Peanut butter calories per 100g: 588 kcal
Nutrition facts per 100g and per 2 tablespoons (32g)
Peanut Butter Variations: Nutrition Comparison (Per 32g / 2 Tbsp)
Peanut butter nutrition: tablespoons, protein, fat, sugar, and portions
Peanut butter is calorie-dense: about 588 calories per 100g, or roughly 188 calories for a 2-tablespoon serving. Most calories come from fat, with a useful amount of plant protein.
It can support muscle gain or higher-calorie meal plans, but it is easy to overeat during weight loss. Use the CalMind photo calorie tracker to scan toast, oatmeal, smoothies, or spooned servings so the actual amount is logged.
The Muscle-Building Protein Profile
Beyond its high lipid-driven energy payload, peanut butter serves as a highly efficient, entirely plant-based body protein delivery system. Yielding approximately 25 grams of functional dietary protein per 100 grams (matching or exceeding many foundational animal meats by raw dry weight), it consistently provides critical structural amino acids necessary for continuous muscle tissue synthesis and rapid post-workout body repair. A mainly measured standard two-tablespoon serving (roughly 32 grams) efficiently provides 7 solid grams of dietary protein directly alongside 188 dense calories.
It is fundamentally critical to acknowledge, however, that peanut protein physically remains scientifically classified as a biologically "incomplete" protein source. Specifically, peanuts natively lack sufficient concentrations of the essential amino acid methionine. To successfully artificially engineer a complete, fully functional body amino acid profile capable of maximizing total overall muscle protein synthesis, nutritional experts universally recommend actively pairing peanut butter directly alongside complementary cereal grains—such as spreading it generously over high-quality toasted whole wheat bread or intensely mixing it directly into hot morning oatmeal bowls.
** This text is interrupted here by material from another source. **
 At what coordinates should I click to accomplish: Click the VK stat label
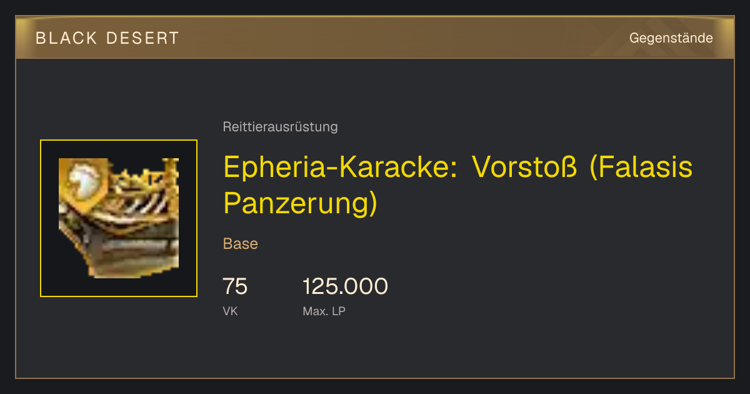[x=230, y=311]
Navigating Commercial Additives and Ingredients
The single greatest hidden danger inherent specifically to modern peanut butter consumption rarely originates directly from the humble native legume itself; instead, the meaningful dietary damage consistently stems from artificial commercial manufacturing interventions. Major international supermarket brands routinely compromise the raw nutritional integrity of their bulk products by artificially injecting large volumes of highly refined crystalline white sugars and chemically stabilized partially hydrogenated vegetable oils. These highly unnatural, purely profit-driven industrial additives shatter the natural body lipid balance, mathematically converting a notably healthy whole-food paste into a highly processed, significantly inflammatory commercial dessert.
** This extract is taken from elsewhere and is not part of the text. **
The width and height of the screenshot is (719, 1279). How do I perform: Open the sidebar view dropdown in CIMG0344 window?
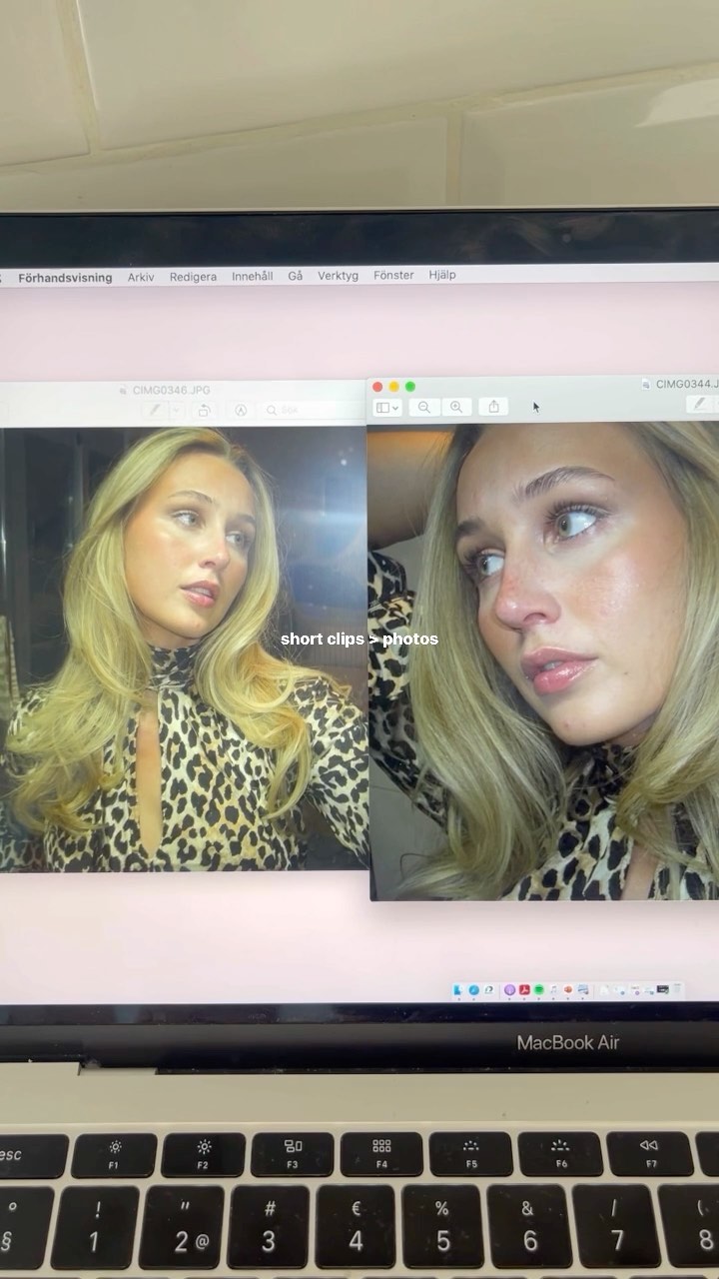[387, 408]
To safely secure the total maximum functional health benefits, disciplined consumers must exclusively purchase "natural" peanut butter variants featuring exactly one single base ingredient explicitly listed dynamically on the rear nutritional label: dry roasted peanuts (with optionally a minor trace amount of coarse sea salt). While these premium natural variants physically require manual mechanical stirring due to natural lipid separation, this minor physical inconvenience absolutely definitively guarantees a higher-quality, structurally pure macronutrient profile totally free from hidden engineered industrial trans fats. Since a single scoop can significantly shift your daily intake, rely absolutely on the CalMind photo calorie tracker. A quick scan of your spoon allows our AI to precisely gauge the volume, locking in those dense fat and protein macros before you even take a bite.
🔥 How to burn 188 Calories (2 tbsp)?
- Run: 19 minutes
- Cycle: 25 minutes
- Walk: 50 minutes
Frequently Asked Questions
How many calories are in peanut butter per 100g?
Peanut butter has about 588 calories per 100g.
How many calories are in 2 tablespoons of peanut butter?
Two tablespoons (about 32g) are typically around 180-190 calories.
Is peanut butter good for weight loss?
It can fit fat-loss plans if serving size is measured carefully.
Natural vs regular peanut butter: is there a calorie difference?
Calories are often similar; the bigger difference is added sugar, oil, and sodium.